**What is needed:**
Copy all of the records below verbatim.

[Dataset items]
****************

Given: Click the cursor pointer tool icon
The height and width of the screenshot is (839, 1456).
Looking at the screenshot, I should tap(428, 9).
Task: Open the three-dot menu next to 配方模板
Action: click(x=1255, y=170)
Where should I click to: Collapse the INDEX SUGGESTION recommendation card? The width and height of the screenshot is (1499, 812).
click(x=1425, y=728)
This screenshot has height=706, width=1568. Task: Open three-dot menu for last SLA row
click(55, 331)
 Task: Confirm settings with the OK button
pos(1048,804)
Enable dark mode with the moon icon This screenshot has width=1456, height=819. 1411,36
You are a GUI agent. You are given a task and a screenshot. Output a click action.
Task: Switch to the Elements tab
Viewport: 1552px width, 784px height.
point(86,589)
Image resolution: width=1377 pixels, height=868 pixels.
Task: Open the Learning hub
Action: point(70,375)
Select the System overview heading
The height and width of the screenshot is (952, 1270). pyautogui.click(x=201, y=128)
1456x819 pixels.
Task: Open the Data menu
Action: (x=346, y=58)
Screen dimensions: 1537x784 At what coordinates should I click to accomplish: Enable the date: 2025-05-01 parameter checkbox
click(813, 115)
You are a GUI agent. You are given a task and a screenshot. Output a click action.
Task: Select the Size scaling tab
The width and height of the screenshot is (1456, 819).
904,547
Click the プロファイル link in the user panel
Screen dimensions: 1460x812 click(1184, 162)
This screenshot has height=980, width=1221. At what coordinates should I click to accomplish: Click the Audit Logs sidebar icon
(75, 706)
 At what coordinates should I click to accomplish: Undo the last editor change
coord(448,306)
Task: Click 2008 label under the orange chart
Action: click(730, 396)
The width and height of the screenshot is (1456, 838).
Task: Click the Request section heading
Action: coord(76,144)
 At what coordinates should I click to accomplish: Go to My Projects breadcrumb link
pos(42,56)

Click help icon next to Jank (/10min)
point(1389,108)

****************

**Answer:**
Given: Click the cursor pointer tool icon
The height and width of the screenshot is (839, 1456).
Looking at the screenshot, I should tap(428, 9).
Task: Open the three-dot menu next to 配方模板
Action: click(x=1255, y=170)
Where should I click to: Collapse the INDEX SUGGESTION recommendation card? The width and height of the screenshot is (1499, 812).
click(x=1425, y=728)
This screenshot has height=706, width=1568. Task: Open three-dot menu for last SLA row
click(55, 331)
 Task: Confirm settings with the OK button
pos(1048,804)
Enable dark mode with the moon icon This screenshot has width=1456, height=819. 1411,36
You are a GUI agent. You are given a task and a screenshot. Output a click action.
Task: Switch to the Elements tab
Viewport: 1552px width, 784px height.
point(86,589)
Image resolution: width=1377 pixels, height=868 pixels.
Task: Open the Learning hub
Action: point(70,375)
Select the System overview heading
The height and width of the screenshot is (952, 1270). pyautogui.click(x=201, y=128)
1456x819 pixels.
Task: Open the Data menu
Action: (x=346, y=58)
Screen dimensions: 1537x784 At what coordinates should I click to accomplish: Enable the date: 2025-05-01 parameter checkbox
click(813, 115)
You are a GUI agent. You are given a task and a screenshot. Output a click action.
Task: Select the Size scaling tab
The width and height of the screenshot is (1456, 819).
904,547
Click the プロファイル link in the user panel
Screen dimensions: 1460x812 click(1184, 162)
This screenshot has height=980, width=1221. At what coordinates should I click to accomplish: Click the Audit Logs sidebar icon
(75, 706)
 At what coordinates should I click to accomplish: Undo the last editor change
coord(448,306)
Task: Click 2008 label under the orange chart
Action: click(730, 396)
The width and height of the screenshot is (1456, 838).
Task: Click the Request section heading
Action: coord(76,144)
 At what coordinates should I click to accomplish: Go to My Projects breadcrumb link
pos(42,56)

Click help icon next to Jank (/10min)
point(1389,108)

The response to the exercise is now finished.